This fully staged, workshop production of a new play by the residence writer Colleen Murphy brings a story of a recovering soldier from Afghanistan visited by a feisty twelve year old reading to him for her pathfinder community service badge. Although wheelchair bound, her spirit is not diminished by her determination to achieve what she wants in life, in contrast to the down spirited soldier dealing with the aftermath of a traumatic incident in the war. This play is not at all a commentary on war but about their healing of their own past through reading and each other. The voice of the twelve year old Halley has an authenticity to it whilst she pepper her purposeful bid to community work with distracted deluge of her adolescence social life. The language is convincing and retain a nativity which is not easy to get right. The character of the soldier Michael grew from this weak, introverted and damaged being and gain his strength to a final cathartic and climatic act. Although the direction of the play is predictable, the path it takes is both powerful and moving. There are moments where the momentum lessen, especially during some of the book reading parts but they are necessary for their bonding.

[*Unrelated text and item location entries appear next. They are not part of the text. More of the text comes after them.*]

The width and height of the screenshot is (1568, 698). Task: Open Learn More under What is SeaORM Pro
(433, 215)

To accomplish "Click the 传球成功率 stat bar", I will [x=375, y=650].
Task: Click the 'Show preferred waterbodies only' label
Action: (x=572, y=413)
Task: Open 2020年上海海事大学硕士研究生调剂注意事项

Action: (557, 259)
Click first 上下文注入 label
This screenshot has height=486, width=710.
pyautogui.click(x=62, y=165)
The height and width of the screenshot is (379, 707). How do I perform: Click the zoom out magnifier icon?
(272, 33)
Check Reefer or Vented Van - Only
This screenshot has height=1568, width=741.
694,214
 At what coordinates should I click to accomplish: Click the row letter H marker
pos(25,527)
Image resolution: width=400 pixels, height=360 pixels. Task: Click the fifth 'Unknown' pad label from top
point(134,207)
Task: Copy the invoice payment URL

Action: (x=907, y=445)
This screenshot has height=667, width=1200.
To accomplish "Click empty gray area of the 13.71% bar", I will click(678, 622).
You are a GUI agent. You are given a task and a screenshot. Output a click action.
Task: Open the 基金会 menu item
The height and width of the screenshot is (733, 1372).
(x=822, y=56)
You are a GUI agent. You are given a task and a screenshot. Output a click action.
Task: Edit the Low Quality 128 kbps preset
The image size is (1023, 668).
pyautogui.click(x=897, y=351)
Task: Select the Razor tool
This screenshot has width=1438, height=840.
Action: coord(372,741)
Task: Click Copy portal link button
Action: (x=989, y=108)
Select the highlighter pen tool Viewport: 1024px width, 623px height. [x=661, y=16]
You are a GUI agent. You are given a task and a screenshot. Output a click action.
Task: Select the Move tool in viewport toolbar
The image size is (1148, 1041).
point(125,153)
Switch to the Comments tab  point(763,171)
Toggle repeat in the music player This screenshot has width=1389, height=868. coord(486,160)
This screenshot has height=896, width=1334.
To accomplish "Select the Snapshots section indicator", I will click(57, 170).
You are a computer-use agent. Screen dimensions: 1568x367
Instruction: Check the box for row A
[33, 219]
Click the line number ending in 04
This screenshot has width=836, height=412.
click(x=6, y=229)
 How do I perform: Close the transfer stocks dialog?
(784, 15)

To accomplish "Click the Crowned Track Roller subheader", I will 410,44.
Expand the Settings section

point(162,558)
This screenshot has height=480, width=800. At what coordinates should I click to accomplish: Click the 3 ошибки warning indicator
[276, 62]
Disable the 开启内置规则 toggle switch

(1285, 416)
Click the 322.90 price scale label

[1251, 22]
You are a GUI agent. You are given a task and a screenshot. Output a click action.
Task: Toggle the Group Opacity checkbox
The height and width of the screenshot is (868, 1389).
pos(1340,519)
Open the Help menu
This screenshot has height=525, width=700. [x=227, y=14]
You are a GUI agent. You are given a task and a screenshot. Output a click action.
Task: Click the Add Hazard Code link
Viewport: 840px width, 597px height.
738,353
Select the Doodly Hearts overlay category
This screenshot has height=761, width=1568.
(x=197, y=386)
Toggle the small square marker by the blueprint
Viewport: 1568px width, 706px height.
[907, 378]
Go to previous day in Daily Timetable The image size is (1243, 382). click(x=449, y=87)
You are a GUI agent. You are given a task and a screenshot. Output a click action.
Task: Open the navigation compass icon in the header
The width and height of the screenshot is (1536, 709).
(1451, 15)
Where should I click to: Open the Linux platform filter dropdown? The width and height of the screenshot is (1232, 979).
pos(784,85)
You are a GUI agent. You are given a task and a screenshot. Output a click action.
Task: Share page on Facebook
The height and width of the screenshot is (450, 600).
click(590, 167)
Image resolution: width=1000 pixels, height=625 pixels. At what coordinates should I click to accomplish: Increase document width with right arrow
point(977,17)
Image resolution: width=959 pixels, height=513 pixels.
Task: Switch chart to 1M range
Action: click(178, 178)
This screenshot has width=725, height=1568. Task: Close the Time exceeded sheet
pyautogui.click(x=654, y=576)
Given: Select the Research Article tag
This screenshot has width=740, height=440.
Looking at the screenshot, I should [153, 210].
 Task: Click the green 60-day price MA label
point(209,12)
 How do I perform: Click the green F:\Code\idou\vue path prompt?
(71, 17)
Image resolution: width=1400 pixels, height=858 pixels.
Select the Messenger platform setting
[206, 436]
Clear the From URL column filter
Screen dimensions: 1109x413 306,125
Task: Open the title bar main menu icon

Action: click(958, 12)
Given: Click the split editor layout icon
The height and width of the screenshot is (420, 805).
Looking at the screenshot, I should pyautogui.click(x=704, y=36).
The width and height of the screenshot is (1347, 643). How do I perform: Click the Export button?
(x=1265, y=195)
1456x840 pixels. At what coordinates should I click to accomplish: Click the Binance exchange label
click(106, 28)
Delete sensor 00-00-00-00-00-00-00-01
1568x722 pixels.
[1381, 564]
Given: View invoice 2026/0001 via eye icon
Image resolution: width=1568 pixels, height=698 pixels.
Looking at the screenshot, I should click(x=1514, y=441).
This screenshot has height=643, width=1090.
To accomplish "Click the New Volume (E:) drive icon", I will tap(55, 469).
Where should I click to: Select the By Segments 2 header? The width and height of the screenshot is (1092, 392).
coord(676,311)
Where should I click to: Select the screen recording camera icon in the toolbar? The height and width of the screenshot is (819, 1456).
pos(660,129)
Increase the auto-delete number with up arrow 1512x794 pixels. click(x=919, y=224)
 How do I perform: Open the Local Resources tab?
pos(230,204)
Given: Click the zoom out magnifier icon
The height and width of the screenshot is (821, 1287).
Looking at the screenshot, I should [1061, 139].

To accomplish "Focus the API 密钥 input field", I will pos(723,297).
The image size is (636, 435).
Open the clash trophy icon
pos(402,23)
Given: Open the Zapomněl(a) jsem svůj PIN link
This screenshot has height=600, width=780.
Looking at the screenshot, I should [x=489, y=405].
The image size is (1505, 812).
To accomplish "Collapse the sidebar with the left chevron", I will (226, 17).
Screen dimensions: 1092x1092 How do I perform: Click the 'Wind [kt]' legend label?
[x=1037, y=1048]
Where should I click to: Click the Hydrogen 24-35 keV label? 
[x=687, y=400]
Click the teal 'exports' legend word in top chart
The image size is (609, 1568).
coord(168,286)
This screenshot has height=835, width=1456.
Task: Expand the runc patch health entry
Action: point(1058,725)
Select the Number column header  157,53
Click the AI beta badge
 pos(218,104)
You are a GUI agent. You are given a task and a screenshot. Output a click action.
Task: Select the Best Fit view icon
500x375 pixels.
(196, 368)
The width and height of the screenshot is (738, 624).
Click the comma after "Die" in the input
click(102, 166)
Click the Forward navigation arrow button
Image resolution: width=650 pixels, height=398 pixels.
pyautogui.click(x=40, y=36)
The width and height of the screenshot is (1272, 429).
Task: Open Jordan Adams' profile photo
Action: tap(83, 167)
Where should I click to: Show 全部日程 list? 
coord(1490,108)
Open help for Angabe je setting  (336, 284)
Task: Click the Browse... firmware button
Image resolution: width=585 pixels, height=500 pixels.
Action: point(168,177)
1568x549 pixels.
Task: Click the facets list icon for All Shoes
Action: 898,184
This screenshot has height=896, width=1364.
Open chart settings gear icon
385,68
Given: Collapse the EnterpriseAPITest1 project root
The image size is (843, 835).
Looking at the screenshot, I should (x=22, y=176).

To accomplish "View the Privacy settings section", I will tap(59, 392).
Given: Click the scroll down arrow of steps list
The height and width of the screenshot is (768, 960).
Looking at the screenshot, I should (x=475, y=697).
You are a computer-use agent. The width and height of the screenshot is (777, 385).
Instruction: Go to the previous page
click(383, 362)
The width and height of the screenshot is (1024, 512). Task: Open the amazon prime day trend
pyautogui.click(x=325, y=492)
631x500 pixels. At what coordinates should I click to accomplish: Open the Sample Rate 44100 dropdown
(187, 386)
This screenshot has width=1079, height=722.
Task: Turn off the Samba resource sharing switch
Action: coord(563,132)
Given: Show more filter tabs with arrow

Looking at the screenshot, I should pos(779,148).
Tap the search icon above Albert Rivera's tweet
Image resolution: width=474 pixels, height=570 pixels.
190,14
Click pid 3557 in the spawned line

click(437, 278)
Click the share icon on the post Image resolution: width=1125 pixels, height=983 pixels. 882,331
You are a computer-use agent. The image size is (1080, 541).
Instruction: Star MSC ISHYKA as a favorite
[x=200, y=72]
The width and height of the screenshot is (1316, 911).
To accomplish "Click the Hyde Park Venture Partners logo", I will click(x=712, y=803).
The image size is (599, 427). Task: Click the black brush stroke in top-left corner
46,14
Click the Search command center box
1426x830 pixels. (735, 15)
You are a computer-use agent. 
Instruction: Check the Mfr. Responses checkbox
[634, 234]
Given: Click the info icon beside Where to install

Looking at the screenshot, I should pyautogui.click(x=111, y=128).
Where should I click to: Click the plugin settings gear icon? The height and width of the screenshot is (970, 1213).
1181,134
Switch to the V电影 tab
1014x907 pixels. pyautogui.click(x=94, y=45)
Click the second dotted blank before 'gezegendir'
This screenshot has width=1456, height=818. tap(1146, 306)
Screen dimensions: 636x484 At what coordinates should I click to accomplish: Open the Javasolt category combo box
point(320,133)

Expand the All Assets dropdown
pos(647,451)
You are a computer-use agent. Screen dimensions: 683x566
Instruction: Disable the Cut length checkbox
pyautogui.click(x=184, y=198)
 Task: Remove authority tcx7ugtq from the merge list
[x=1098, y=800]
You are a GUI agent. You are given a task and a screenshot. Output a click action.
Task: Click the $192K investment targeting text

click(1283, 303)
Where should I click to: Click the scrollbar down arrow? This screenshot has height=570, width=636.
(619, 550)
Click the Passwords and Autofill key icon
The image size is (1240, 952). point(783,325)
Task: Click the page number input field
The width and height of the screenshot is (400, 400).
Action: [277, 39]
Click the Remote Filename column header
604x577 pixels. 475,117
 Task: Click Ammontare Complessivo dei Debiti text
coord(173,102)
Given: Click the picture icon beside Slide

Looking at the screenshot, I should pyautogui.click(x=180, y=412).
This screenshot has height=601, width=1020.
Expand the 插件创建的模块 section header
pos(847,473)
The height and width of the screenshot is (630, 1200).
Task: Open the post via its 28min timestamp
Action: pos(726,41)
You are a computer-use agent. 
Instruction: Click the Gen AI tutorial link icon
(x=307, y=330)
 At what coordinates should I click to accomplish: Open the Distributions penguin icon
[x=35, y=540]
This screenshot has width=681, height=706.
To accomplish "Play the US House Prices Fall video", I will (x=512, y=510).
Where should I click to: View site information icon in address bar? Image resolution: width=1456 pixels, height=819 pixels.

The acting from both are brilliant especially Jessica Barden who plays the twelve year old so well that it is surprising to find she is in fact twenty-one years old. Barden’s mannerisms and her grasp on that adolescence’s lack of patience is absolutely spot on and watching her performance alone would be the highlight but for the great script as well.
This play may go on to do great things and let’s hope the excellent cast will be retained when the play travel to its next destination.
I think you sat right next to me yesterday. Didn’t Mark Quartlely remind you of Christian Bale a little bit? I thought so.
Perhaps a short Christian Bale. Quartlely reminds me of Breckin Meyer actually.